We breathe deeply and naturally when we are infants. Perhaps that's why babies can reach such startling decibels of sound! As we age, bad posture, self-consciousness, stress and rigidity take over, and we often forget how wonderful it feels to release the abs and take a real, low breath, fully in and out.
Singing helps us remember this. Every time you sing, you breathe. Like the wind rustling through the leaves of a tree, breath is the invisible power behind every vocal sound. It's the foundation on which you build beautiful tone, expressiveness and legato.
We're all professionals at performing this task - that is, we breathe in and out about 20,000 times a day - but breathing for singing is a special process. Instead of three stages (inhale, exhale, rest), there are actually four (inhale, SUSPEND, exhale, rest), and they are each slightly modified in order to accommodate singing.
...deeply, as if breathing in a wonderful scent or drinking in the air,
...quietly (a noisy inhalation is sign of a constricted throat)
...through both nose and mouth
BELLY: Place a hand over your belly button. Inhale into your hand, feeling the expansion of the belly like a balloon. Exhale through rounded lips.
BACK: Sit down while slouching forward. Feel the expansion of your lower back as you inhale.
RIB CAGE: Put one hand over your belly and one on the side of your rib cage (as in drawing). Practice inhaling until you feel both your belly and rib cage expand. Practice in front of a mirror to make sure shoulders and chest stay in place throughout the entire exercise.
This is the stage that readies you for singing. The breathing-in and breathing-out muscles in the rib cage (called the "intercostals") actually start working against each other, and the right balance between them supports a smooth, sustained sound.
Inhale as before, feeling the belly, ribs and back expand. Once you are comfortable full of air, pause for a count of 5. Your throat should remain relaxed and open, as if you were still taking in air. Exhale on a hissing sound, "sss."
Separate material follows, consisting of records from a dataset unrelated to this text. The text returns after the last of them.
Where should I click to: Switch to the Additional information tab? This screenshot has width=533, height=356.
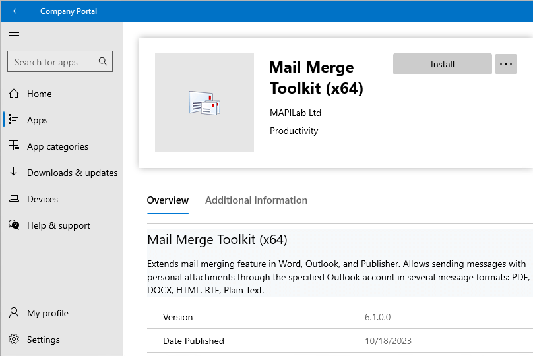tap(256, 200)
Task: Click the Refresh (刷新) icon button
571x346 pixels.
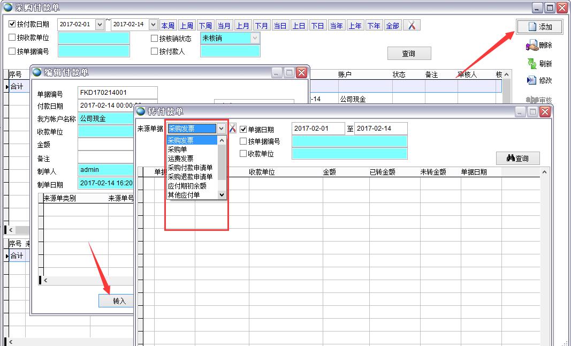Action: [x=539, y=64]
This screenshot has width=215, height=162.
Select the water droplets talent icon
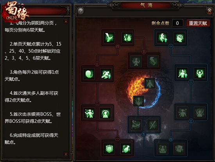click(127, 37)
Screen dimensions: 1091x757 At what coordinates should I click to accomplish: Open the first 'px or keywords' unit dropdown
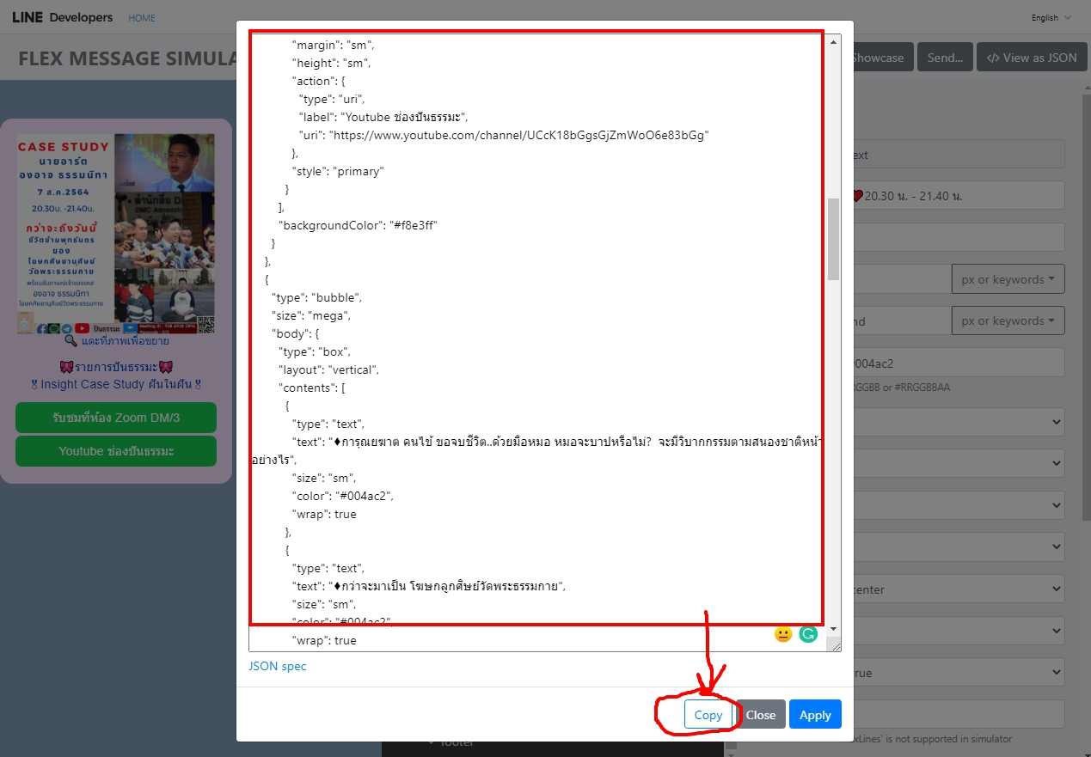click(1008, 278)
In singing we want our exhalation to be as smooth and consistent as possible, without any gripping or jerking. To accomplish this, we use the breathing-in and breathing-out muscles we just engaged to try to slow the ascent of the diaphragm. That way, the air doesn't rush out all at once.
Inhale as before, with one hand over your belly button and the other on the side of the rib cage. Pause ("suspend") briefly to feel this expansion. Exhale on "sss", but as you do so, keep the expansion around your middle for as long as possible. The lower abdomen should be the first to come in, like a tube of toothpaste being squeezed from the bottom up.
Muscles always perform better when they get moments of rest (however short those moments may be!). Remember and cultivate what it feels like to be totally at rest, while keeping good posture, and always find specific points in the music where you can remind yourself to rest your breathing muscles.
With your chest comfortably up, lower abdomen comfortably in, and upper abdomen free to move (think to yourself "comfortably up", "comfortably in", "free to move"), practice the four stages of breathing:
Inhale 3 counts
Suspend 3 counts
Exhale 3 counts
Rest 3 counts
Breathing is a wonderful part of the study of singing because you can practice it anytime, anywhere: on the train, driving, or when you're bored in class or a meeting. Our relationship toward breathing determines our relationship toward singing, so spend time with these exercises, enjoy them, and above all trust the breath to guide and power your sound.